KARACHI: If one ever wants to assess where things stand in a particular society, television commercials are the way to go. There can’t be a better exemplification of gender and gender roles than how they are portrayed in advertisements. For long we’ve seen women in detergent and soaps ads (both in east and west) and men in banking and more-serious-product ads. With the coming of #MeToo movement and questioning of toxic masculinity, things are changing. At a snail’s pace though.
Here’s a list of ad-campaigns that have been very thoughtful:
The last few days have been mostly about the new Gillette advertisement in which the company has dared to challenge toxic masculinity, telling boys and men to be better human beings. The ad goes on to show how the very behavior that stems from the statement “boys will be boys” should be done away with and there should not be any more excuses for bad conduct against women and/or against each other. The commercial acknowledges that some are doing well but more needs to be done.
Changing their slogan from ‘The Best A Man Can Get’ to ‘The Best A Man Can Be’ hints towards self-improvement and growth. If anything, it is acceptance of responsibility and for once, hitting in the roots. While the advertisement has been widely appreciated, it has also struck the wrong chords.
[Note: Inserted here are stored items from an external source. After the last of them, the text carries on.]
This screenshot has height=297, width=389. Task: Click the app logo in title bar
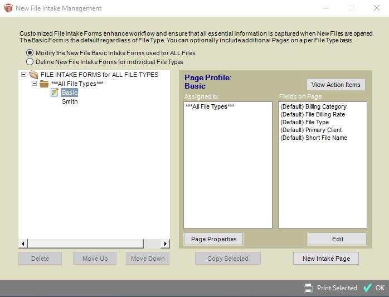click(8, 8)
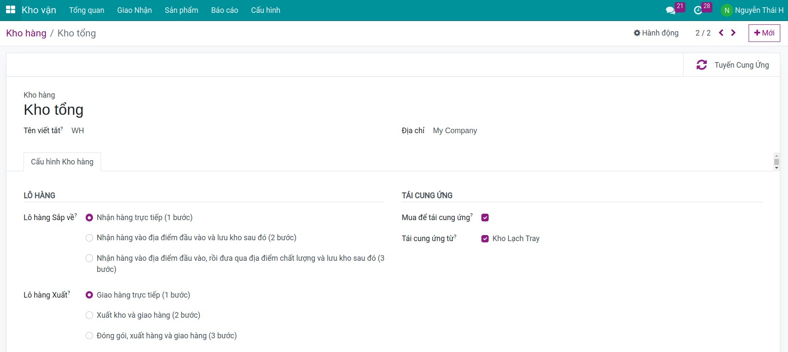The image size is (788, 352).
Task: Open the Giao Nhận dropdown menu
Action: [x=134, y=10]
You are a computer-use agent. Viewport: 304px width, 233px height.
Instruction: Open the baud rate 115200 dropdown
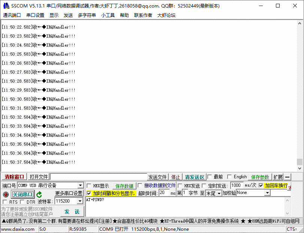coord(79,201)
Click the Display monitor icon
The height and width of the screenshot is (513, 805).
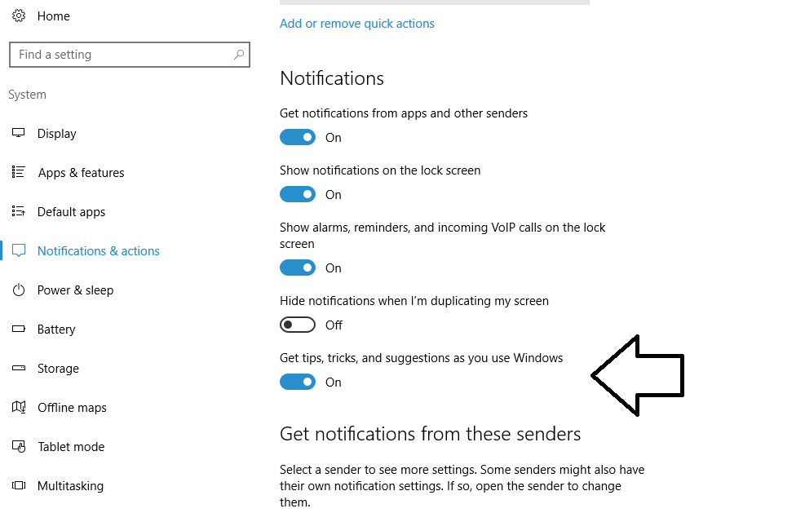pos(19,134)
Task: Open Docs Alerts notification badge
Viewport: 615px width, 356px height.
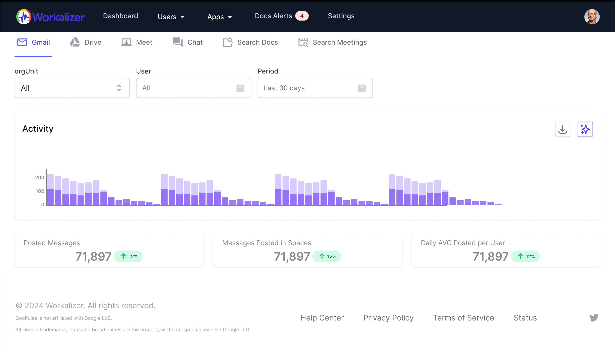Action: click(x=302, y=16)
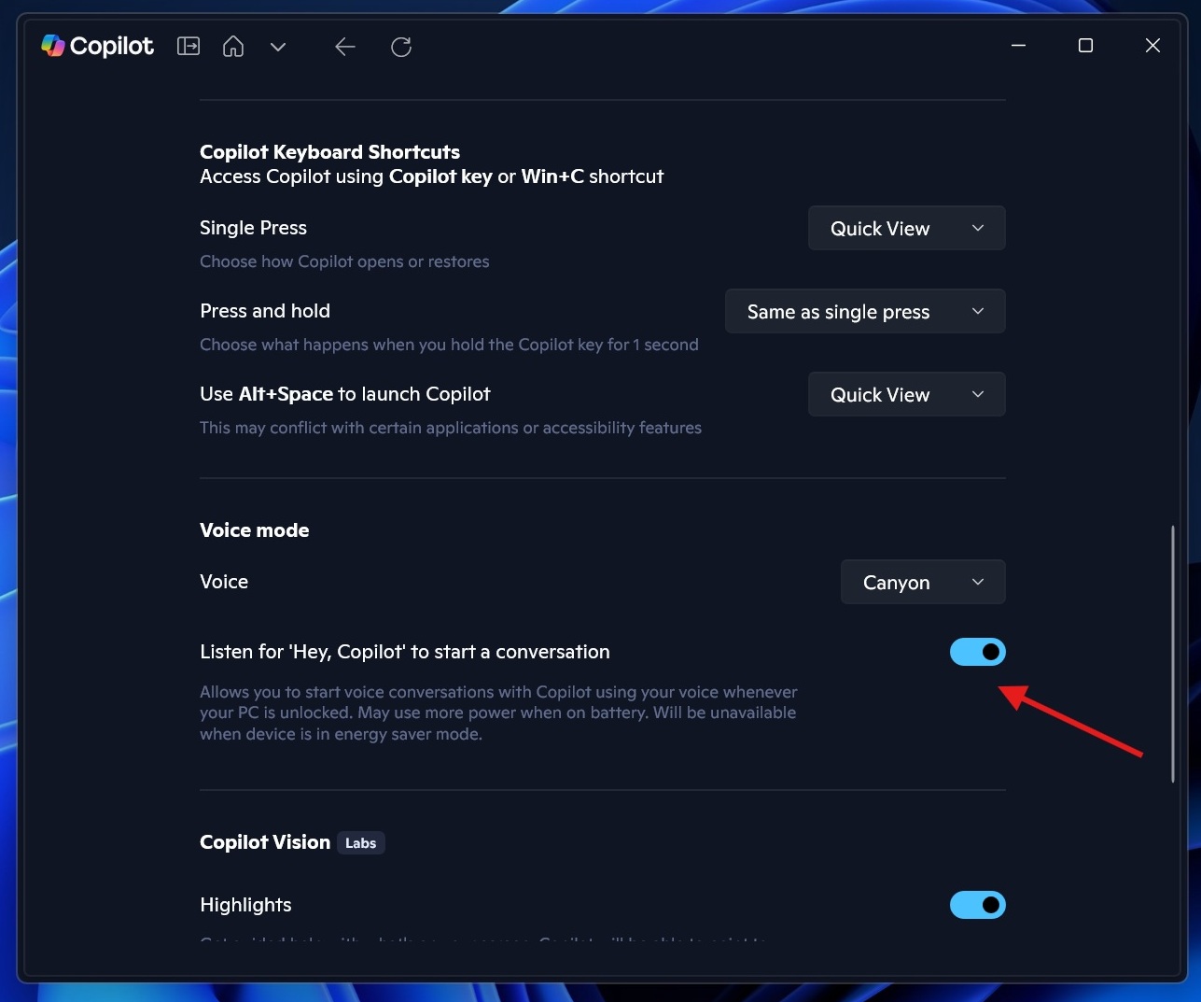This screenshot has height=1002, width=1201.
Task: Toggle the switch indicated by the red arrow
Action: (978, 651)
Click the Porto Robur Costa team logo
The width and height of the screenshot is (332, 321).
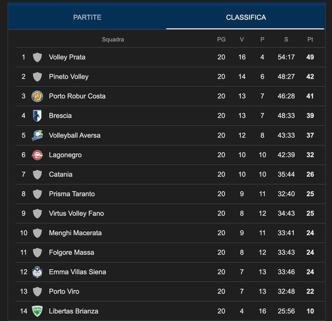coord(37,96)
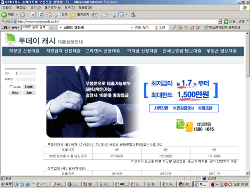Click the Join button

pos(29,93)

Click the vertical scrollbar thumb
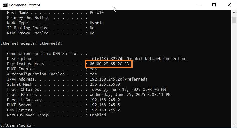(234, 20)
British journalist and television presenter Piers Morgan tweeted how this (ad) may drive him away to a company less eager to fuel the “current, pathetic global assault” on masculinity. “Let boys be damn boys. Let men be damn men,” he tweeted. What followed was a similar trend. Images of people throwing away their razors in the bin and flushing them down the toilet (at least, have a better sense of what this may do to your plumbing) began popping up on social media. Classic example of irrational male rage.
2. Durex India
It’s very simple in the way it is presented. Yet very on-point. Actually makes one thing how something so crucial was ignored for long. TimesUp indeed! Take consent first.
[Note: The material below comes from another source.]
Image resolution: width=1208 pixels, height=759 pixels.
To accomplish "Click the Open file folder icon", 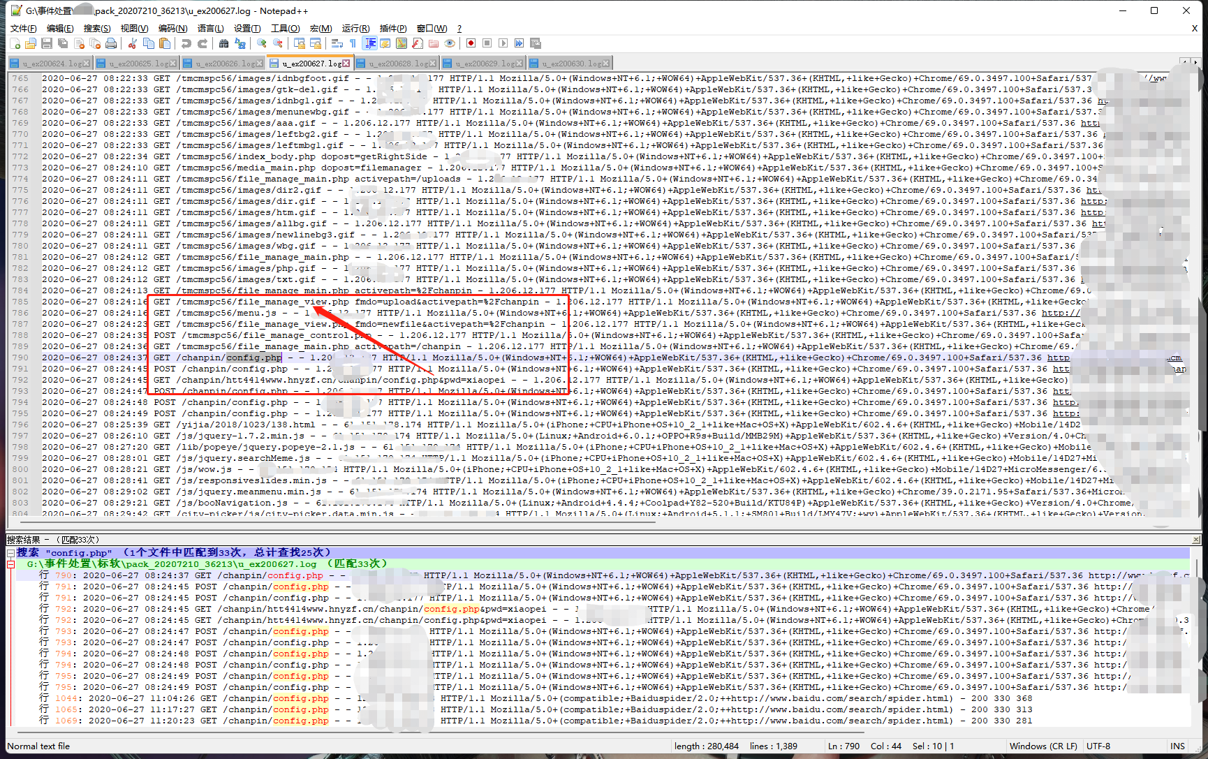I will [x=31, y=43].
3. Shan’s biryani challenge
It’s a long-yet-funny intake on the rishta system of Pakistan. In this particular ad, a prospective groom proves his worth to his potential in-laws by making the best biryani they had ever eaten. This is fresh for the eyes and ears after years and years of the same rhetoric- women having to prove they are worthy.
Welcome to the family, brother!
4. Ghadi detergent
In India, the festival of Holi, which is ideally about throwing color at one another and having fun, had long been an opportunity for men to be inappropriate, all in good humor. This detergent ad shows the same narrative with the girl towards the end calling out the guy that his “internal-dirt” is hard to get washed off. The ad seals off with the same tagline, “bura na mano holi hai”
5. Always #LikeAGirl
The ad opens up with a director asking a series of question to girls about what it is like to run like a girl or throw like a girl. The girls in the video open up about how their gender has been their limitation and they haven’t been able to use their maximum potential to achieve their goals. There is also a follow-up on this, ‘Unstoppable’, where the girls and women overcome those limitations by kicking them in the face ( by writing them off on boxes and destroying those boxes, literally). Though a woman product, it advocates equal rights and equal belief in self.
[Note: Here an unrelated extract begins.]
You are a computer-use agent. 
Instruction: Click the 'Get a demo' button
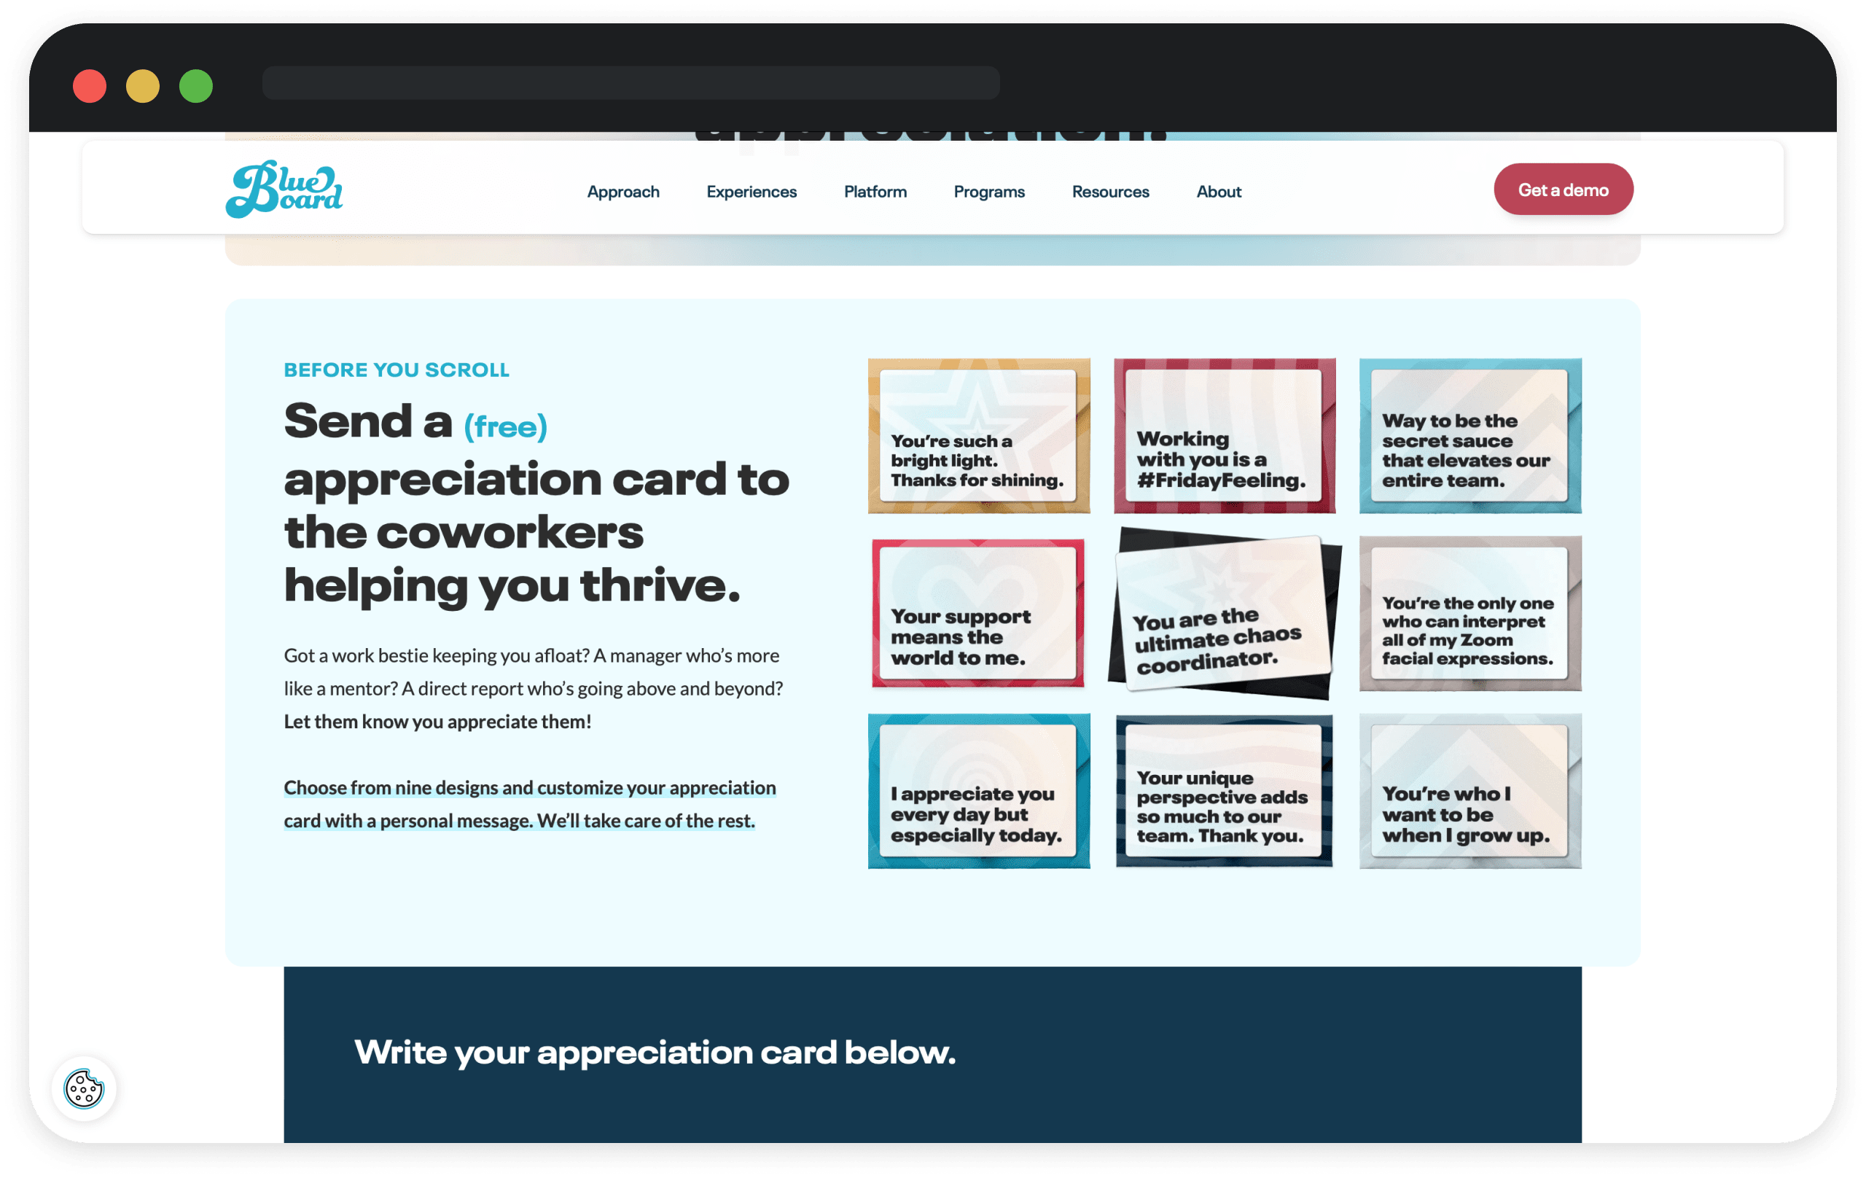[x=1562, y=189]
In this ad, the husband, Fawad Khan, is shown making tea for himself and his wife when both he and his wife, Moomal Khan, return home after a tiring day. A simple gesture, yet it breaks stereotypes. Kudos!
7. Secret Deodorant
Secret Deodorant has been doing a series of Stress Test campaigns in their advertisements. They show women in stressful environments such as trying to gear up before meeting a boss and demanding a raise. They also did a small music video on #IdRatherGetPaid. This is brilliantly done as it brings confrontational moments women face in the day while trying to have equal opportunities and of course, are stress-inducing.
8. Vogue India
This was more of a campaign and less of an advertisement but hit right in the feels of toxic masculinity. The repeated message being “larkay rotay nahi hain” (boys don’t cry) and “are you a girl”, “stop crying” it climaxes with the message that it would have been better if we taught men not to MAKE others cry. Very powerful and introspective, for those who are willing to introspect.